El prestigio de la Iglesia católica está por los suelos, según las encuestas, y la crisis no hace más que remacharlo. Para defenderse, el cardenal Rouco se escuda en Cáritas. Podía hacerlo también con Manos Unidas y gran parte de las congregaciones de monjas y frailes dedicadas a atender a los desheredados de la tierra. No vale. El desprestigio eclesiástico sería inenarrable sin esas organizaciones y los llamados fieles y curas de las iglesias populares.

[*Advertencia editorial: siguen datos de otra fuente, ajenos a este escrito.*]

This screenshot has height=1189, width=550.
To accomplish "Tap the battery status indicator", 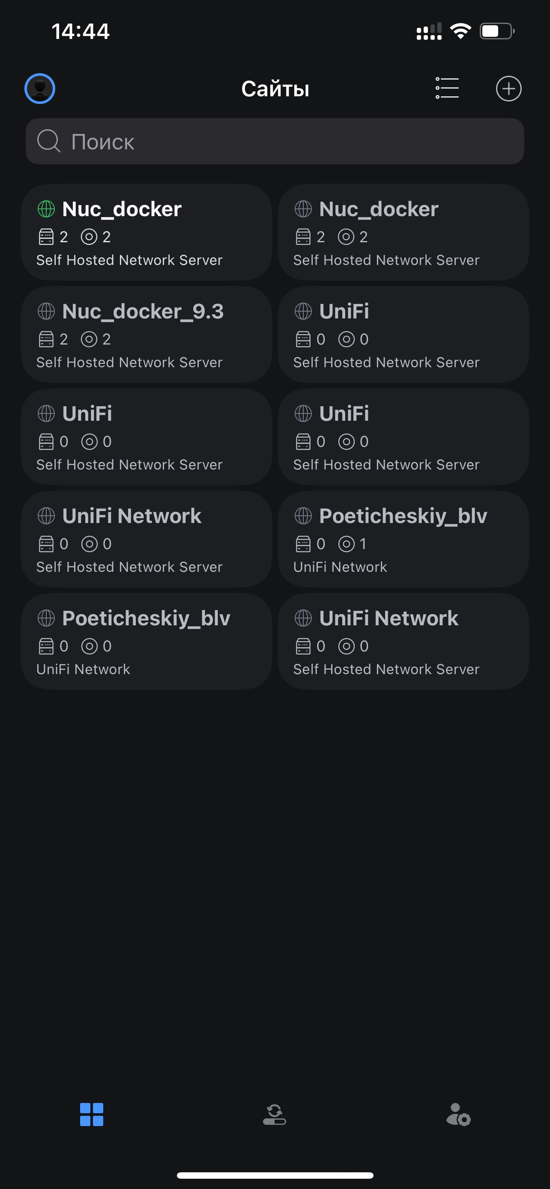I will [x=497, y=31].
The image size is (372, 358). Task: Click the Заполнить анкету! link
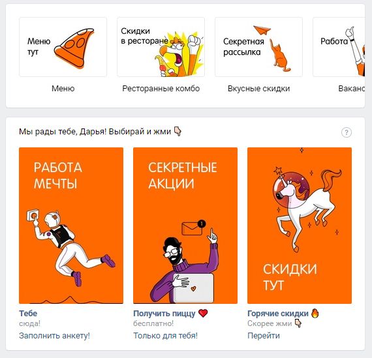coord(54,335)
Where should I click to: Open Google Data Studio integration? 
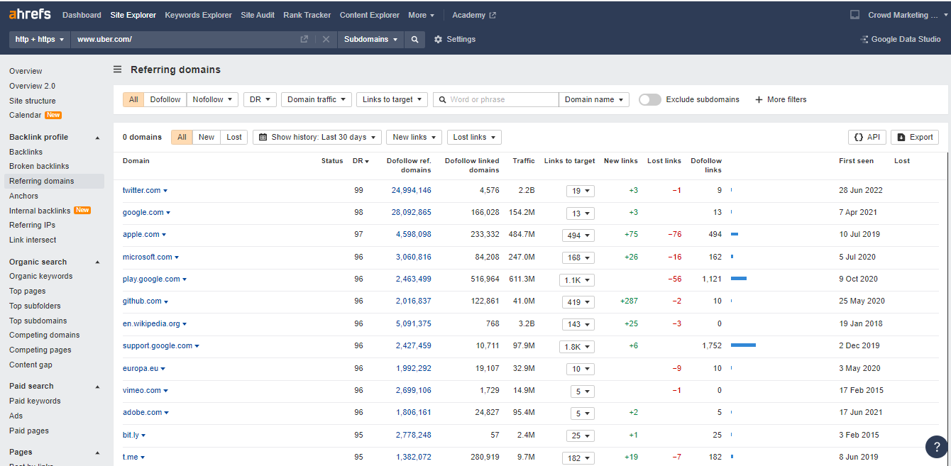point(900,39)
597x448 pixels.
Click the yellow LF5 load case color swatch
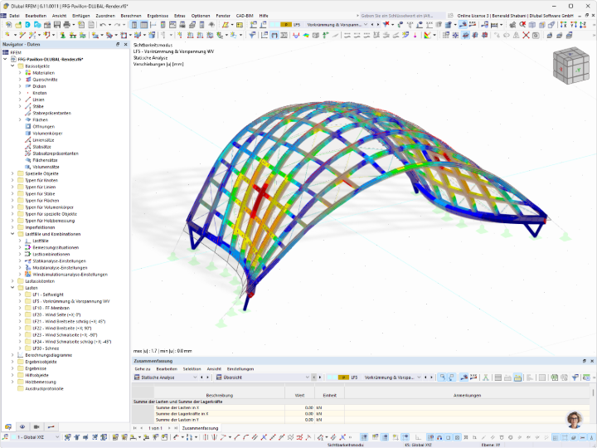[285, 25]
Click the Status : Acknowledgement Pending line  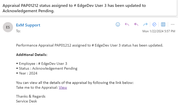[x=47, y=68]
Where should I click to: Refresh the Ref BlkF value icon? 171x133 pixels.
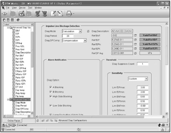[x=135, y=35]
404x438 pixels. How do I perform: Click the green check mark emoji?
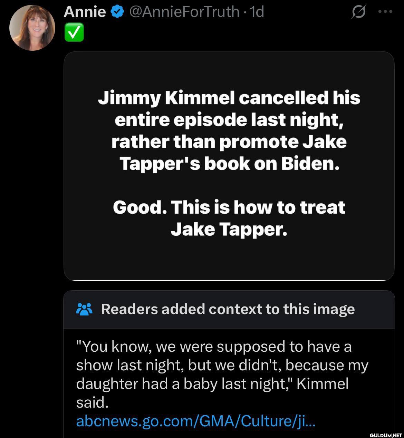[x=74, y=32]
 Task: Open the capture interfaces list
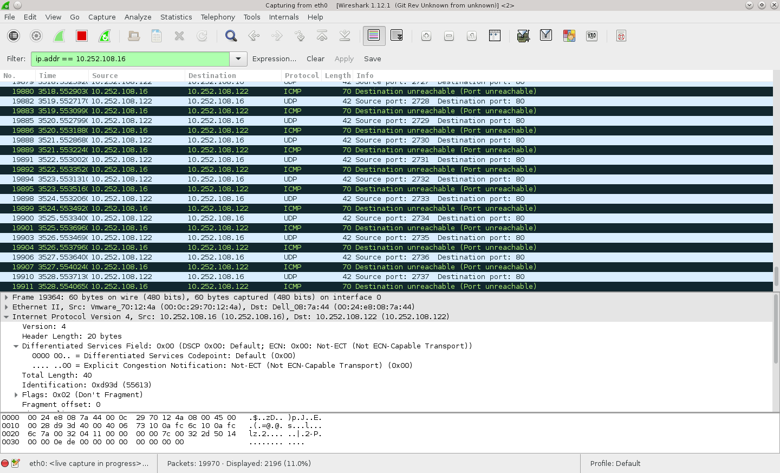point(13,36)
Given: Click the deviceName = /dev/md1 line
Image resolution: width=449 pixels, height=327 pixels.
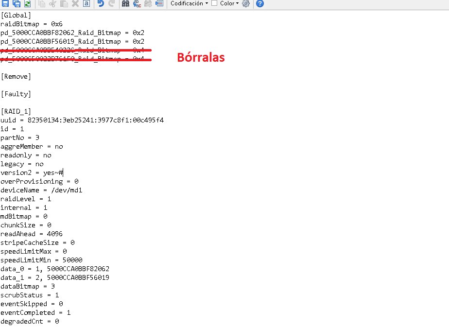Looking at the screenshot, I should click(x=41, y=190).
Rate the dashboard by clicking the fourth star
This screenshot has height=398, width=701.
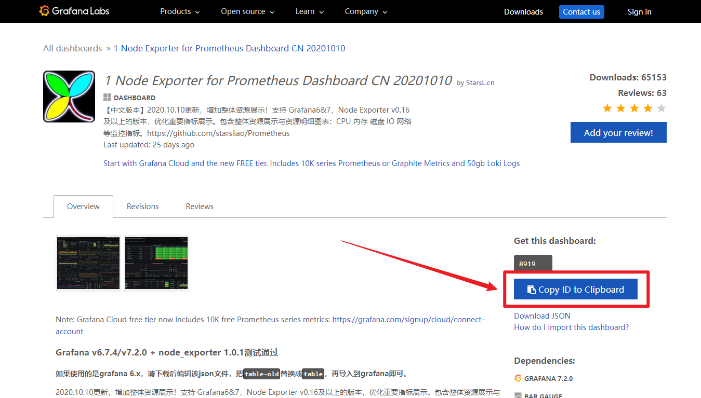coord(647,108)
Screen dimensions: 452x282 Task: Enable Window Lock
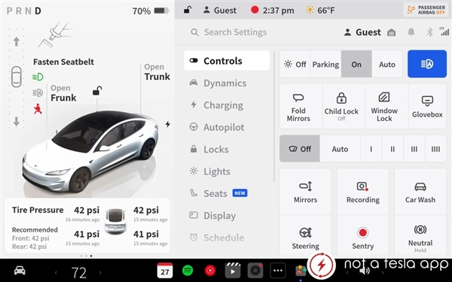384,107
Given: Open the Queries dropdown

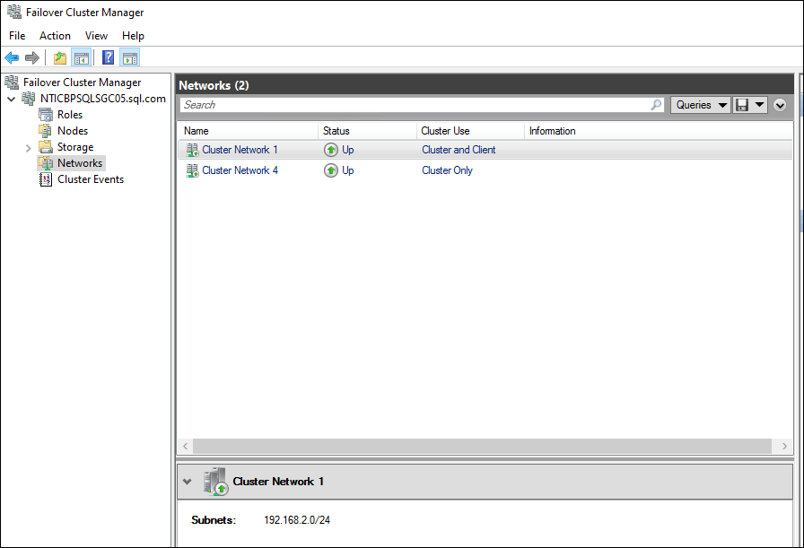Looking at the screenshot, I should coord(699,105).
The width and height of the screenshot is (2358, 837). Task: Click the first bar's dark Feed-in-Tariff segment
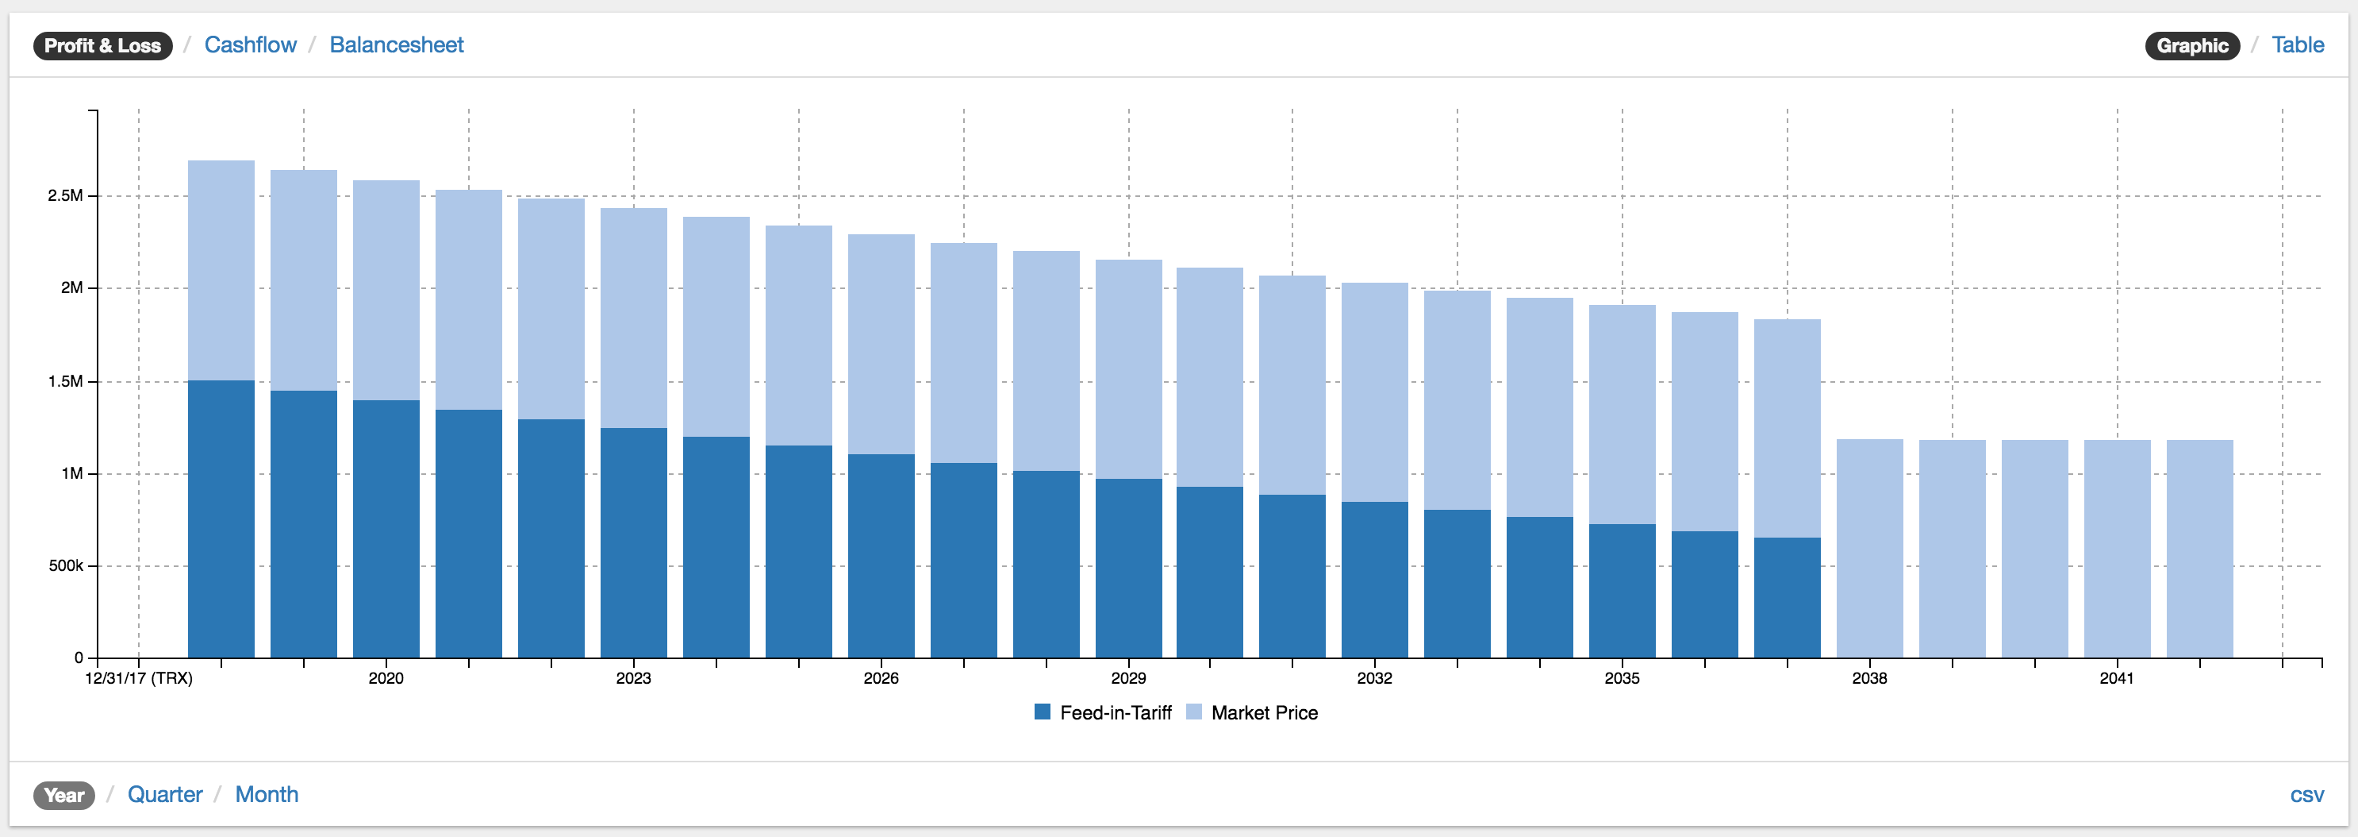click(221, 518)
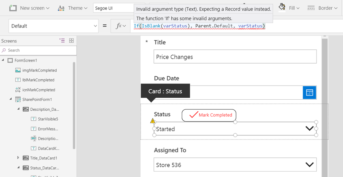
Task: Open the New screen menu
Action: tap(30, 8)
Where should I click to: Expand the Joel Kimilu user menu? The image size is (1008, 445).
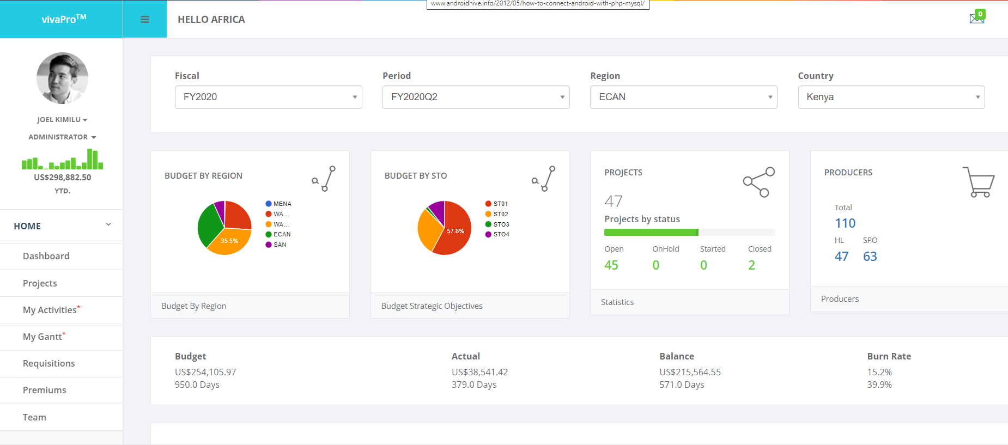point(62,120)
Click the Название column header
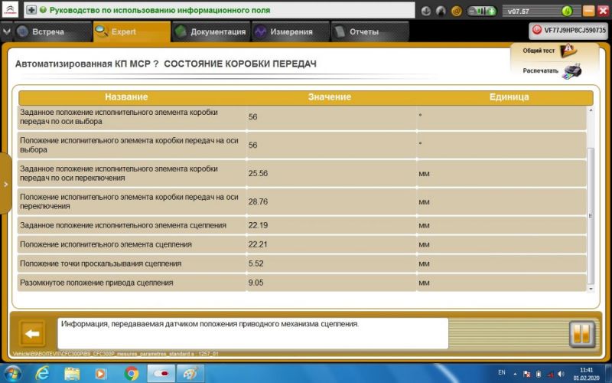The width and height of the screenshot is (612, 383). tap(126, 97)
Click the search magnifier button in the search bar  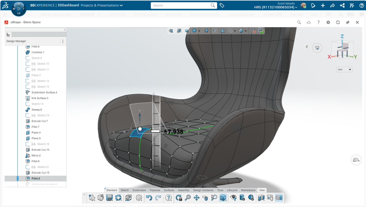(213, 5)
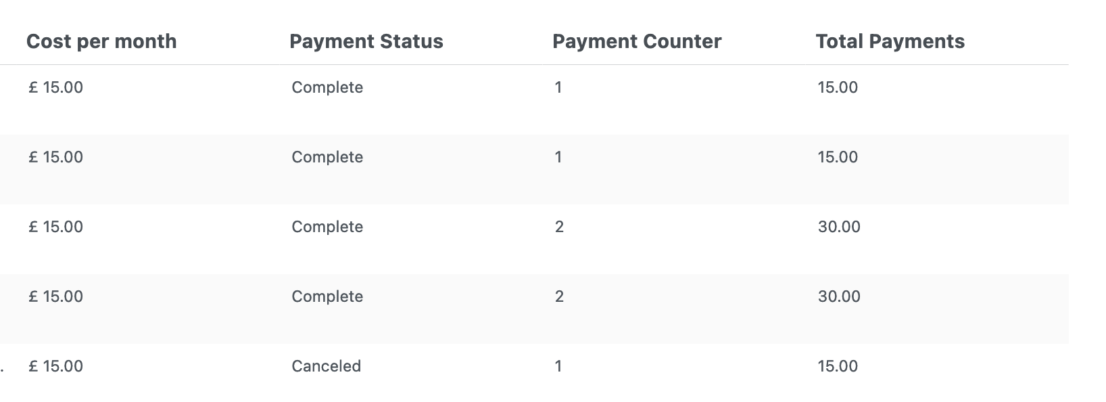Select the first row's £ 15.00 cost

pos(55,87)
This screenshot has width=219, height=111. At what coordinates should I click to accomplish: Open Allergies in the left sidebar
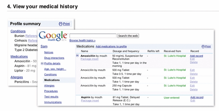49,86
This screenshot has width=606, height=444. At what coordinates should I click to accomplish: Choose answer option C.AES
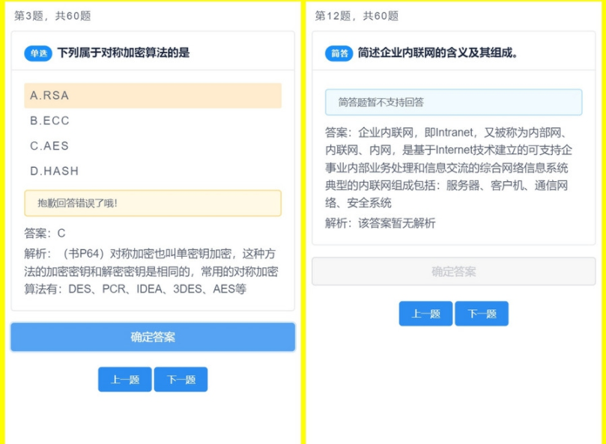coord(153,146)
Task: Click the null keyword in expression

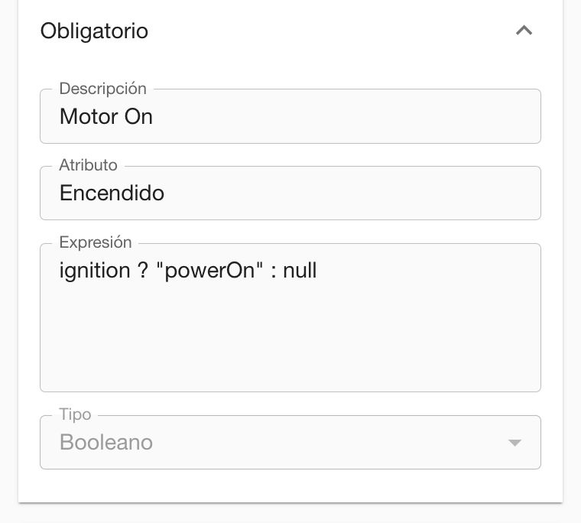Action: 300,271
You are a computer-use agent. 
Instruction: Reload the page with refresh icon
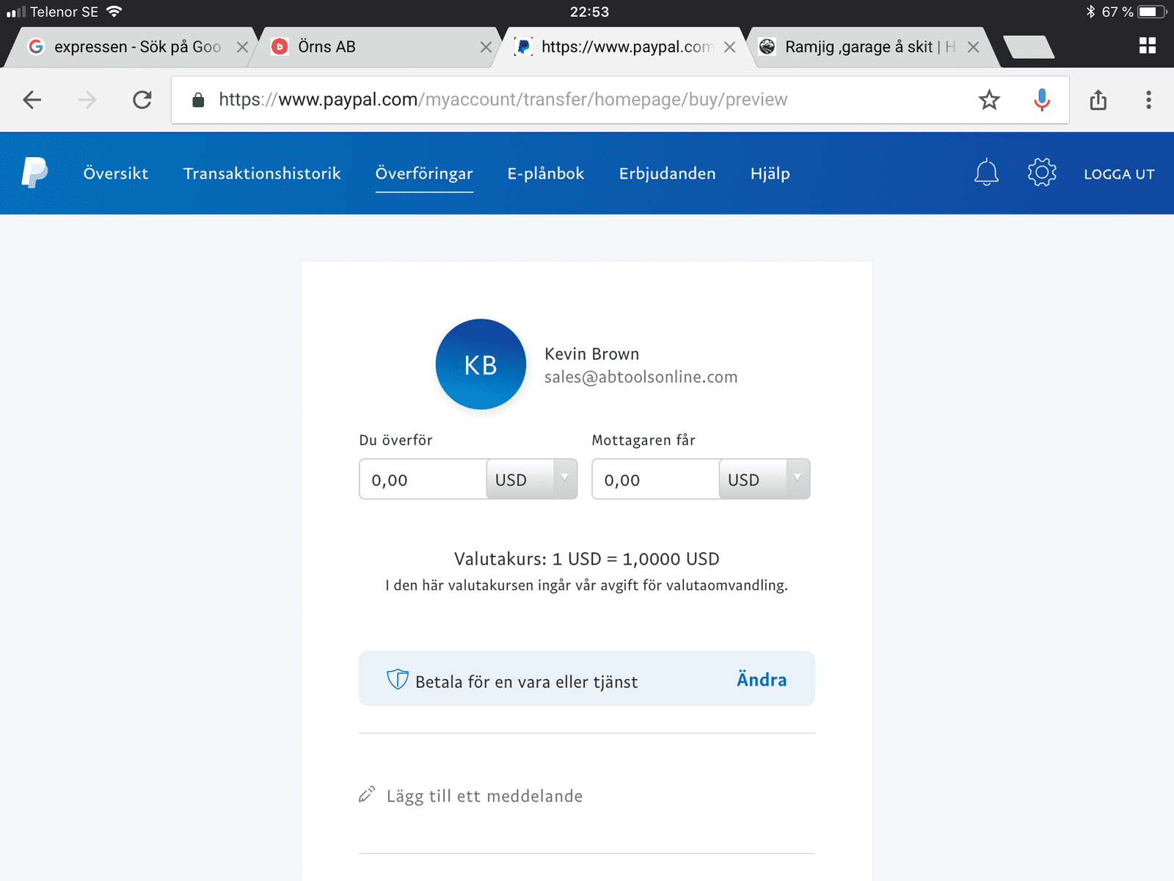tap(142, 100)
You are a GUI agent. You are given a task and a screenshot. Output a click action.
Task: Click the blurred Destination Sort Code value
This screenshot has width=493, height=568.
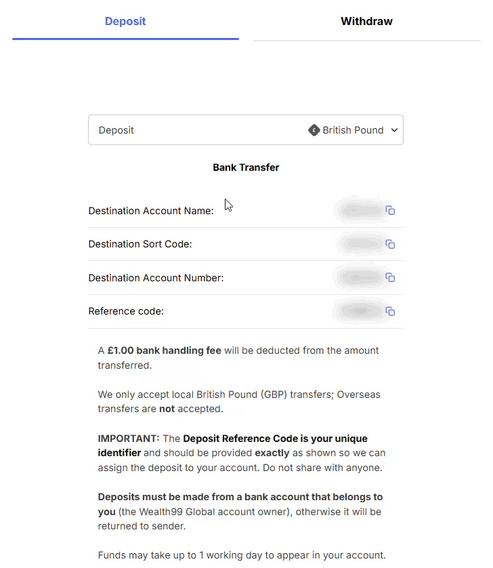[x=360, y=244]
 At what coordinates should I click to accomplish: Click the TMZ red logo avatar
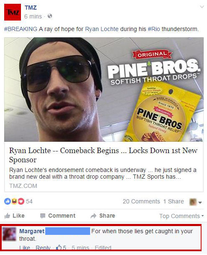pyautogui.click(x=13, y=12)
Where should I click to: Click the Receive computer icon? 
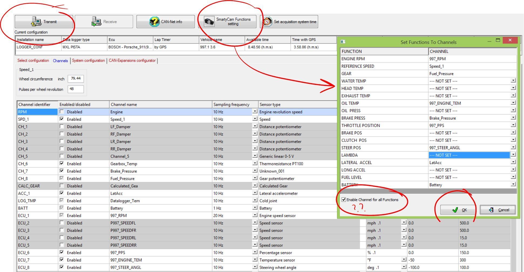point(96,22)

Otro cantar son las falsedades. Decir que la Iglesia católica no está en la Ley de los Presupuestos del Estado —como ha proclamado el portavoz episcopal— es sencillamente un despropósito. Los ciudadanos comprueban cada año cómo lo está, en varias partidas, y que, además, se ha colado, solo ella, en el impreso de Hacienda sobre el IRPF.
Rizan también el rizo de las confusiones cuando se empeñan en afirmar que sus privilegios —cuando aceptan tenerlos, rara vez— proceden de leyes ordinarias y comunes, y no de un concordato firmado en Roma por un ministro democristiano, Marcelino Oreja, más súbdito del Vaticano en aquel momento, que de España. Cumplía el solemne mandato de la Asociación Católica de Propagandistas (ACdP), de la que todavía es apasionado militante: “Nos interesa el catedrático, el jefe de empresa, el hombre político: hoy subsecretario; mañana, ministro. Con un fin, y es que estos hombres sirvan a Dios y sirvan a la Iglesia muy atentos a los consejos de Roma”. Textual.
Otra ceremonia de dispersión episcopal es cuando se enfadan por llamar concordato a los Acuerdos de 1979. Maestros del eufemismo. ¿Qué son esos acuerdos si no un concordato en toda regla? Pero el nombre concordato quema. Está maldito desde que Roma firmó varios de esta especie, los últimos: con Napoleón III —“un pacto entre el prostíbulo y la sacristía”, se enfadó el gran Lamennais—; con Isabel II en plena furia católica contra esta pobre reina —“un pacto entre canallas”, juzgó William J. Callahan—; con Mussolini para recuperar para el Papa el rango de Jefe de Estado; con Hitler, para asegurarse una inmunidad poco martirial; y, sobre todo, el infame Concordato de 1953 con Franco, otro dictador manchado de sangre.